Already some 600 farmers in Western Kenya have signed into the App via the Play store or App Store.
A farmer from Trans Nzoia, Richard Simba who is now using the App through his smartphone says he can now know soil types and fertilizers through the App known as Miwa Bora App.
Simba says that he does not have to travel all the way to Kitale like in the past to look for extension services since everything is done at his door step.
Samuel Bonyo, a farmer from Chemelil in Muhoroni Sub County also says that the App is welcome since he can now secure information at his door step.
Bonyo who is also the chairman of the Chemelil Out growers Company (COC) encourages his members to use the vital App, saying it is a welcome move since it will spare cane farmers the trouble of looking for extension officers who are nowadays hard to come by.
Jackton Omondi, farmer, from Miwani says that he will not depend on third parties for information any more following the development of the App. Cartels have been taking advantage of farmers to fleece them due to lack of proper information, he adds.
The Chief Executive Committee Member (CECM) for agriculture, livestock and fisheries for Bungoma County, Michael Wanjala who is also a farmer says that the App is the most sure way of eliminating cartels who have been thriving on lack of proper information about the sub subsector.
Wanjala says farmers can now secure information about pricing, COMESA and other relevant information.
He says Kenya produces some 400 metric tons of cane per day compared to the required 600 metric tons per day, noting that the deficit of 200 metric tons is filled by cartels that end up importing surpluses for selfish ends.
According to a technical engineer at the Sugar directorate, Richard Magero, the App which has been developed in partnership with the Agriculture Fund Authority will be beneficial to cane farmers since they will be able to access information at their door steps.
Magero says that the App is important since there are very few extension officers across the country. “The ratio of one officer per 3,700 extension officers instead of one per 3400 is quite untenable,” he says.
Magero says that farmers can now use the App to know soil types, location of mills anywhere in the country, adding that even transporters can use the App to know where cane has matured and varieties.
He however says that challenges being encountered by the sugar directorate is that some farmers still do not have smartphones to enable them use the App, adding that a USSD version is under consideration to address that challenge.
Magero says another challenge is language barrier in some areas because the information is only available in English.
The official says the technical department is working on a Swahili which will soon be available, noting that network failure in some areas can sometimes cause delays in using the App.
The director general of Agriculture and Food Authority (AFA) Kello Harsame says the App idea has come at a time stakeholders have been demanding timeliness, flexibility and convenience in the access to information within the sugar business.
Harsame says that the government will continue to invest significantly in the digital infrastructure to enable different businesses to be done through mobile handsets with the rest of the world. “Many farmers can now get information about growing their crops at their convenience,” he said.
The official says that the Miwa Bora App introduces a simpler and traceable way of lodging a request to the extension officers in a real time situation hence giving stakeholders the assurance that the miller and the sugar directorate have received a request and will offer consistent and proper support in response to farmers need.

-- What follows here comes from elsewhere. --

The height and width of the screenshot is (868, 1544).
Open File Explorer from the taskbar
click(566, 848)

Harsame says that President Uhuru Kenyatta is committed to addressing woes afflicting the sugar subsector.
The Director Sugar directorate, Willis Audi has reiterated the government’s commitment to addressing woes afflicting the sector.

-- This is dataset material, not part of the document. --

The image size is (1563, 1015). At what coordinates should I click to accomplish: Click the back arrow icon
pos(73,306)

He says such hiccups includes high cost of production, high debt portfolio for state owned mills, cane shortage declining yields, low value addition, initiatives, inadequate research and extension.
Audi said other bottlenecks which have hit the industry include ageing equipment, reduced incomes to farmers and weak regulatory frameworks. The director said that some of these challenges such as high cost of production persist to date.
Audi says the Miwa Bora Mobile App will be used by cane farmers to access information, adding that the government has put in place mitigation measures.
Audi says that through the presidential sugar industry task force certain recommendations were made. Some of them include increasing cane and sugar production and productivity.
He says other measures include enhanced milling efficiency and competitiveness coupled with improved competitiveness of the state owned firms.
The official further says that the government will develop appropriate pricing and funding mechanisms and promote sugar marketing and trade. “There will also be compliance with COMESA requirements” he says.
Audi says there will be policy legal and regulatory and institutional reforms in the sector, adding that the same will be done through enhanced technical capabilities of county agriculture staff through trainings.
He says they are multiplying clean seed cane in collaboration with KALRO-SRI and millers and licensing of molasses have been digitized with the gazettement of the sugar pricing protocols.